--- Task data ---
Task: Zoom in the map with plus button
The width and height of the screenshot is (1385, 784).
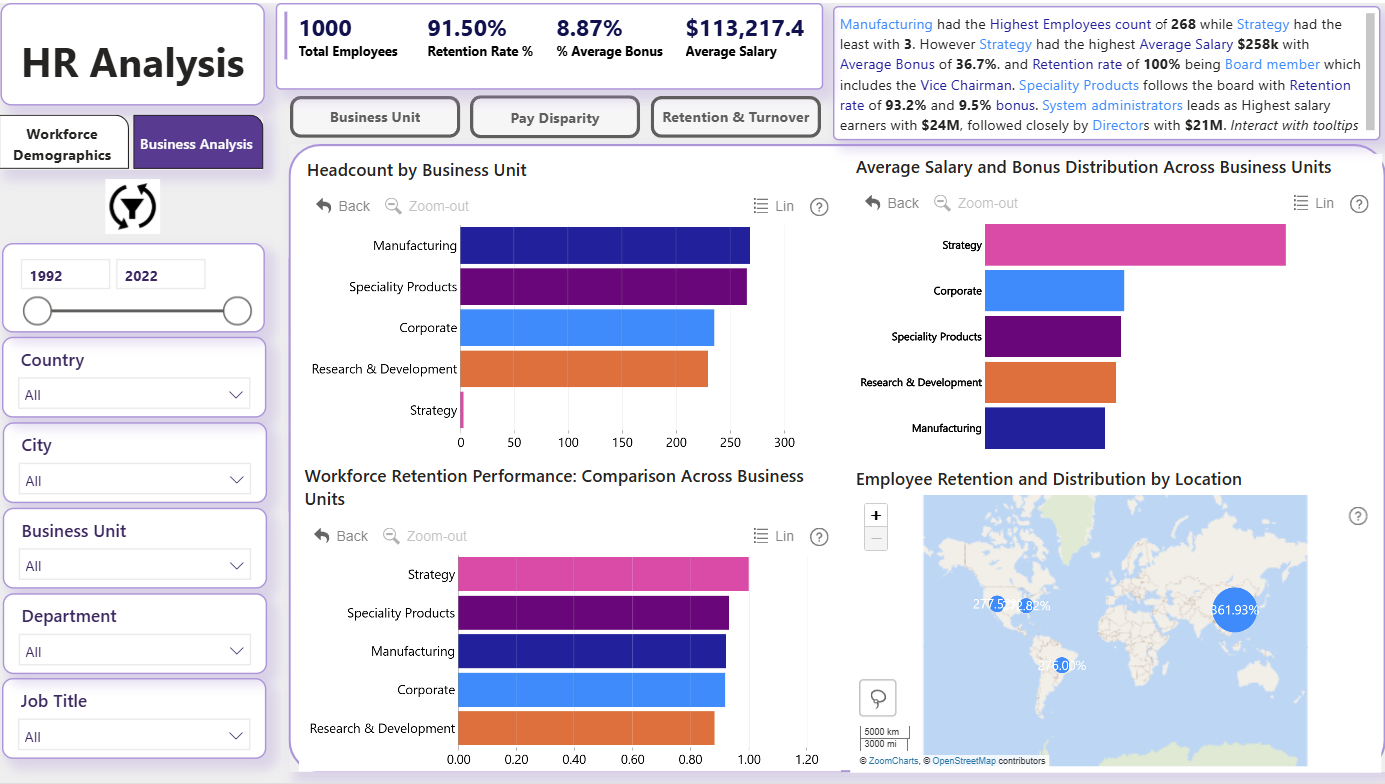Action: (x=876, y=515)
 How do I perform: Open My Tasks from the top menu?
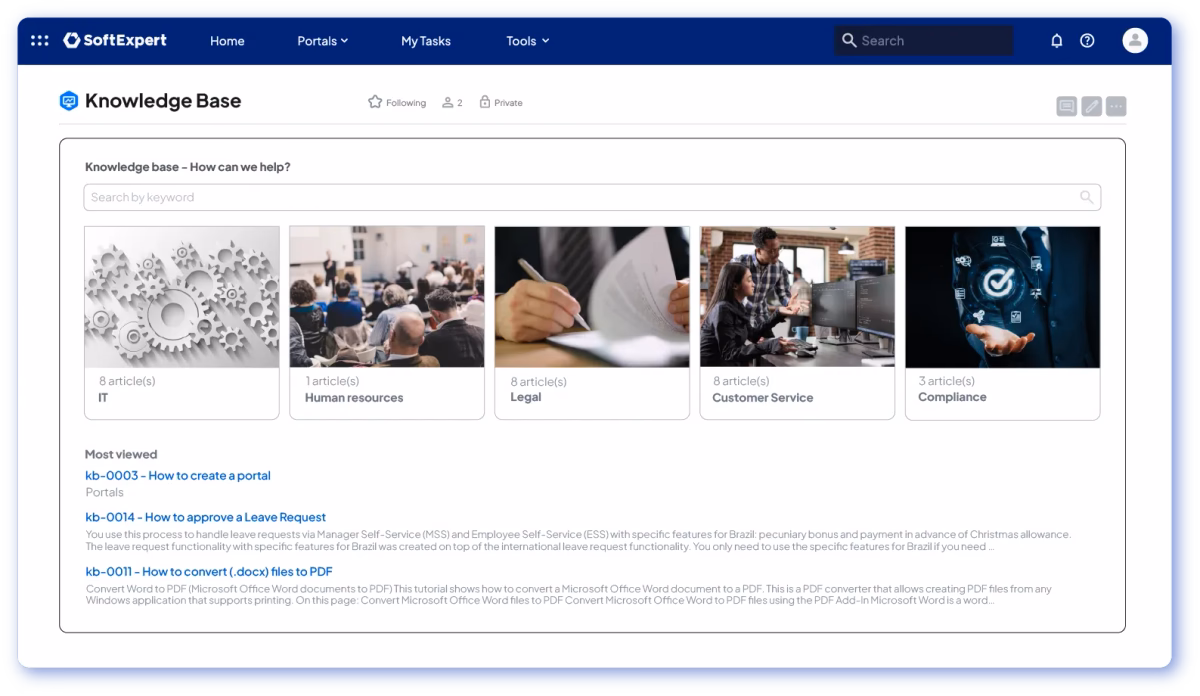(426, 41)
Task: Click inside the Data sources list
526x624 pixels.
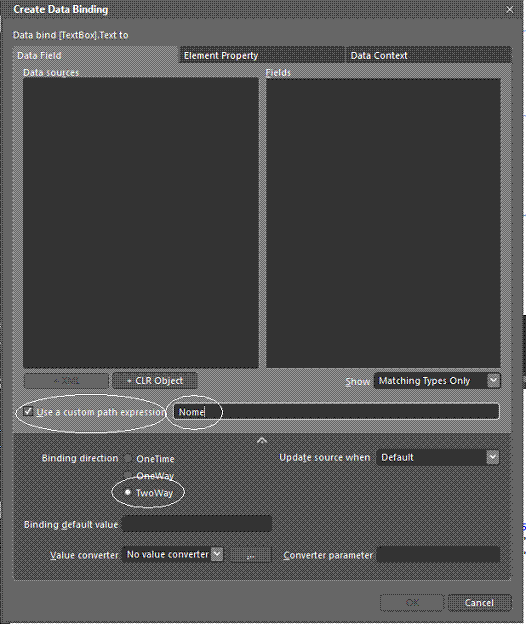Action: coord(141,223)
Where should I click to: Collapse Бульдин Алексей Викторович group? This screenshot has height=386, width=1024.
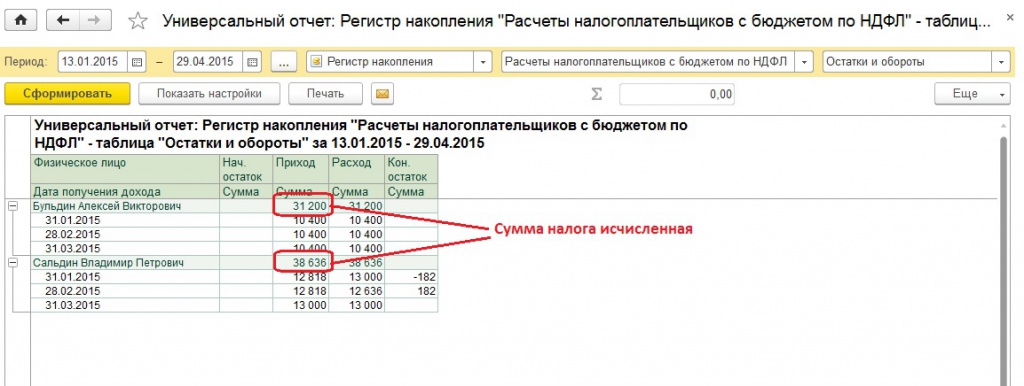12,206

--- Work to be completed ---
Take the lines from the one holding "Where should I" through the final line of the records above and output them exactly, both ends included, excluding pictures.

--- Exercise output ---
Where should I click to: Collapse Бульдин Алексей Викторович group? This screenshot has height=386, width=1024.
12,206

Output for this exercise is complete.